Notified Body — Annex VII (6 items, if applicable)

25. QMS operational and documented to Annex VII Appendix 1 standard
26. QMS submitted to notified body for assessment
27. Technical documentation submitted for notified body review
28. Non-conformities from notified body review resolved
29. QMS Certificate received from notified body
30. EU-Type Examination Certificate received

Declaration and Marking (5 items)

31. EU Declaration of Conformity (Annex V) signed by legal representative
32. All mandatory fields in Annex V declaration complete
33. CE marking affixed to system, packaging, or documentation (Art.49)
34. Declaration drawn up in relevant EU official language(s)
35. Declaration and assessment records placed in Art.18 10-year retention storage

Ongoing Obligations (5 items)

36. Art.23 substantial modification assessment gate implemented in deployment pipeline
37. Change control process includes Art.23 classification for all model/purpose/design changes
38. Re-assessment trigger documented: substantial modification → Art.31 re-run before re-deployment
39. Art.71 EU AI database registration initiated (required before market placement for most Annex III)
40. Conformity records accessible to market surveillance authorities within timeframe (Art.21)

What to Do Now

If you have a biometric identification system (Annex III point 1): Start Annex VII engagement immediately — 6-12 month notified body queue is realistic in 2026. Begin QMS development to ISO 9001:2015 level in parallel. The notified body engagement itself requires 4-6 months of preparation.

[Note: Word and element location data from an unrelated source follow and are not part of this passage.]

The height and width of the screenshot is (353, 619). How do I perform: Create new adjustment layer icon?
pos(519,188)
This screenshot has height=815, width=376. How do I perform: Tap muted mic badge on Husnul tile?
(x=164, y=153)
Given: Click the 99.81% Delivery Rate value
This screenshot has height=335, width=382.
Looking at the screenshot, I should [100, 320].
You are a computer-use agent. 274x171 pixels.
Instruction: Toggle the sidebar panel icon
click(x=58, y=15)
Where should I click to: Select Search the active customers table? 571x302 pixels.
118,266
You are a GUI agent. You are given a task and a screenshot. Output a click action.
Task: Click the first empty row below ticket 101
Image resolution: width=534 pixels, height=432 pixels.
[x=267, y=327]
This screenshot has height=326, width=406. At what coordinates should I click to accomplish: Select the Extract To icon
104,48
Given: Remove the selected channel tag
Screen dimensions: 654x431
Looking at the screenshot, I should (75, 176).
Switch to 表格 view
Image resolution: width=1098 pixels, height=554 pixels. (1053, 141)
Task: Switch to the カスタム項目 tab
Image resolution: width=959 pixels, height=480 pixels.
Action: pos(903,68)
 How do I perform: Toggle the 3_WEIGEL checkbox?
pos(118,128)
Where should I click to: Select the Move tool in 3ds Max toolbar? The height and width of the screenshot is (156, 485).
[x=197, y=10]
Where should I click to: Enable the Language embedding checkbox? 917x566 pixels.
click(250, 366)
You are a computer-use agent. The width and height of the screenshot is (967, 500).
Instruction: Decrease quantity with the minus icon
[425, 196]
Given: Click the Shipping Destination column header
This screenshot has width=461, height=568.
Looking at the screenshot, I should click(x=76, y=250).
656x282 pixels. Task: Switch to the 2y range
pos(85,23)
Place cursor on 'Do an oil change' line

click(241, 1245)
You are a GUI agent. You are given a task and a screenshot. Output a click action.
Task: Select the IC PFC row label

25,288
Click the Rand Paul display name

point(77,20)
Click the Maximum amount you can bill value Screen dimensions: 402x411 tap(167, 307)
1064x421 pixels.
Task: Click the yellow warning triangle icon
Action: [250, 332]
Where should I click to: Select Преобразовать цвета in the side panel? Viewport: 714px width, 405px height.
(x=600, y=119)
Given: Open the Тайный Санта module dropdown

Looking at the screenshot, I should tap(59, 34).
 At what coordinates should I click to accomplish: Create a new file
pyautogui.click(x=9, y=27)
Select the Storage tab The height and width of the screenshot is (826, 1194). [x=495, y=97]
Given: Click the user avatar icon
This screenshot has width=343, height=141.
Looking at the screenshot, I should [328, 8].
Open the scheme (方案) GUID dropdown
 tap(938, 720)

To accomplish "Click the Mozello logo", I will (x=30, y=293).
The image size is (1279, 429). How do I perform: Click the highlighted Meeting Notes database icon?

If you have any other Annex III high-risk AI system: Run the TechnicalDocumentationVerifier batch verification against your current documentation state. Any gap in Annex IV will block Annex VI completion. Most providers are 40-60% ready when they first audit their documentation — the typical gap is Art.9 risk register depth and Art.14 human oversight documentation.

If you are pre-development: Architect conformity assessment into your SDLC as a first-class gate. The providers who complete Art.31 fastest are those who treat technical documentation as a living artefact updated at each sprint, not a document written retrospectively 4 weeks before market placement.

If you need to store conformity documentation: Evaluate infrastructure jurisdiction before selecting a storage provider. Annex IV documentation, test results, and QMS records stored on US-headquartered cloud infrastructure are subject to CLOUD Act demands with no EU judicial oversight. EU-native infrastructure eliminates this dual-jurisdiction exposure and simplifies Art.21 cooperation with market surveillance authorities.